In [None]:
#import library
import numpy as np
import math
import pandas as pd
import re
from collections import Counter
import os

In [None]:
def buildUnigramModel(Text):
    '''
    BUILD UNIGRAM MODEL
    IS : Diberikan input sebuah data berisi text
    FS : Meng-outputkan hasil dari model unigram yang dibuat dalam bentuk dictionary (key: kata; value: probabilitas kemunculan kata tersebut)
    Note : Lakukan proses cleaning dengan menghapus punctuation dan mengubah teks menjadi lower case.
    '''
    #cleaning data
    text = ' {f} {s} ' + Text.astype(str)
    text = ' '.join(text.tolist())
    text = text.lower()
    text = re.sub(r'[^a-zA-Z0-9{}s]', ' ', text)
    text = re.sub(r'{s}', '<s>', text)
    text = re.sub(r'{f}', '<f>', text)
    text = re.sub(r'[^a-zA-Z0-9<>s]', ' ', text)

    #count amount each word
    uni_count = Counter(text.split())
    sum_words = sum(uni_count.values())

    #count probability unigram and assign to dict
    prob_unigram = {}
    for key,val in uni_count.items():
        prob_unigram[key] = val/sum_words

    return prob_unigram
        

In [None]:
def buildBigramModel(Text):
    '''
    BUILD BIGRAM MODEL
    IS : Diberikan input sebuah data berisi text
    FS : Meng-outputkan hasil dari model bigram yang dibuat dalam bentuk dictionary (key: pasangan kata; value: probabilitas kemunculan pasangan kata tersebut)
    Note : Lakukan proses cleaning dengan menghapus punctuation dan mengubah teks menjadi lower case.
    '''
    
    #cleaning data
    text = ' {f} {s} ' + Text.astype(str)
    text = ' '.join(text.tolist())
    text = text.lower()
    text = re.sub(r'[^a-zA-Z0-9{}s]', ' ', text)
    text = re.sub(r'{s}', '<s>', text)
    text = re.sub(r'{f}', '<f>', text)
    text = re.sub(r'[^a-zA-Z0-9<>s]', ' ', text)

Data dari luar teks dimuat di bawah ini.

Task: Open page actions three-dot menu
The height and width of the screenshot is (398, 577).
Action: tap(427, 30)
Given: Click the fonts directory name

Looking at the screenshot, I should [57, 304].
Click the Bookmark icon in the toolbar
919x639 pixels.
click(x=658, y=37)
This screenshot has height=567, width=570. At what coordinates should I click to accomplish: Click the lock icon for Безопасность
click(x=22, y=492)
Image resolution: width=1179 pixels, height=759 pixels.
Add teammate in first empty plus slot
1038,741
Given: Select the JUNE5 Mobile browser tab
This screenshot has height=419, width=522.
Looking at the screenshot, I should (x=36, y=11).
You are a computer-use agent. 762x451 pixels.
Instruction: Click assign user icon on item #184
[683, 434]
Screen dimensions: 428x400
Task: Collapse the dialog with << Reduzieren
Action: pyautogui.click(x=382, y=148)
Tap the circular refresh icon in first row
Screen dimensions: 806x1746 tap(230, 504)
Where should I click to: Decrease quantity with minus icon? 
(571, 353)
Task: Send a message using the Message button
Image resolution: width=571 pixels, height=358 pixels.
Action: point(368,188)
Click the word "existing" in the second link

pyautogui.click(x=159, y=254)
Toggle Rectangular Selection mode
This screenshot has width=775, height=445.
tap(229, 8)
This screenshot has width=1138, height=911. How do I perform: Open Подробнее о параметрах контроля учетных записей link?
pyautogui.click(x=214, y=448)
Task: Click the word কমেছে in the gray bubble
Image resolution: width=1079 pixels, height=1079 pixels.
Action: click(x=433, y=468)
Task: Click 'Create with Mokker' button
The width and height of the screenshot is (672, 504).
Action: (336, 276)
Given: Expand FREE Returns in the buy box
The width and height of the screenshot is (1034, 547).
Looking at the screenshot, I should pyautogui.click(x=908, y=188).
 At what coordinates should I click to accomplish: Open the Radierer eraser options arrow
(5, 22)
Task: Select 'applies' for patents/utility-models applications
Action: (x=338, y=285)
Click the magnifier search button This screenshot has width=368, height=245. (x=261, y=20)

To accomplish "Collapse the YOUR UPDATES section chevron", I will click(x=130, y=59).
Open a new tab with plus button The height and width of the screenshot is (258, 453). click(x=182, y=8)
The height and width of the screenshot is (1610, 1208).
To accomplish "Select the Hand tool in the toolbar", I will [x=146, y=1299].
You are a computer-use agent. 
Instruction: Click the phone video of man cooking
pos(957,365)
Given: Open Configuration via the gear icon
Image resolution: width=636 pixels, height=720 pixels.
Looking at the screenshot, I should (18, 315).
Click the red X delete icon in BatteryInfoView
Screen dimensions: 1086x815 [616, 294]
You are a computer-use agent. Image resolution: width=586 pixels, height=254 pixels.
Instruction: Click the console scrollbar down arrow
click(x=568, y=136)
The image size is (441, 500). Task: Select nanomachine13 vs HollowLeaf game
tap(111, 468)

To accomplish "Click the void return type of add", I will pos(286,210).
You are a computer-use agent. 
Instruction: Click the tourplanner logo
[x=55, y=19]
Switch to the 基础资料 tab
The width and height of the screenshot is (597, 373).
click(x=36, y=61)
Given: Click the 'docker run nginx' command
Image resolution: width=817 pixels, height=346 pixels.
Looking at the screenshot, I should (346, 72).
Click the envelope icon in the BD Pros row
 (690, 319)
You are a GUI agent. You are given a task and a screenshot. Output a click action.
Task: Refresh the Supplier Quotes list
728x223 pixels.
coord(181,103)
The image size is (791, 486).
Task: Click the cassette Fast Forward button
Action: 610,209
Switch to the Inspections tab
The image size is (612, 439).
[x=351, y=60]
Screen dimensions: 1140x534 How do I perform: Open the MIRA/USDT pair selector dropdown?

    #count amount each word
    uni_count = Counter(text.split())

    #count amount of bigram word
    tokens = [token for token in text.split(" ") if token != ""]
    bigrams = zip(*[tokens[i:] for i in range(2)])
    bigram = [" ".join(ngram) for ngram in bigrams]
    bi_count = Counter(bigram)

    #count probability bigram and assign to dict
    prob_bigram = {}
    for key,val in bi_count.items():
        c_w = uni_count.get(key.split()[0])
        prob_bigram[key] = val/c_w


    return prob_bigram

In [None]:
def nextBestWord(bigramModel, currentWord):
    '''
    MENAMPILKAN NEXT BEST WORD
    IS : Menerima input sebuah kata
    FS : Meng-outputkan kata berikutnya yang memiliki probabilitas tertinggi berdasarkan model bigram
    '''
    list_word = {}
    for key,val in bigramModel.items():
        if key.startswith(currentWord+' '):
            list_word[key] = val

    best_word = max(list_word, key=list_word.get)
    return best_word

In [None]:
def nextTenBestWords(bigramModel, currentWord):
    '''
    MENYIMPAN TOP 10 NEXT BEST WORD
    IS : Menerima input sebuah kata
    FS : Menghasilkan list berisi 10 kata berikutnya (beserta probabilitasnya) dengan probabilitas tertinggi berdasarkan model bigram. 
    '''
    
    list_word = []
    for key,val in bigramModel.items():
        if key.startswith(currentWord+' '):
            list_word.append([key.split()[1], val])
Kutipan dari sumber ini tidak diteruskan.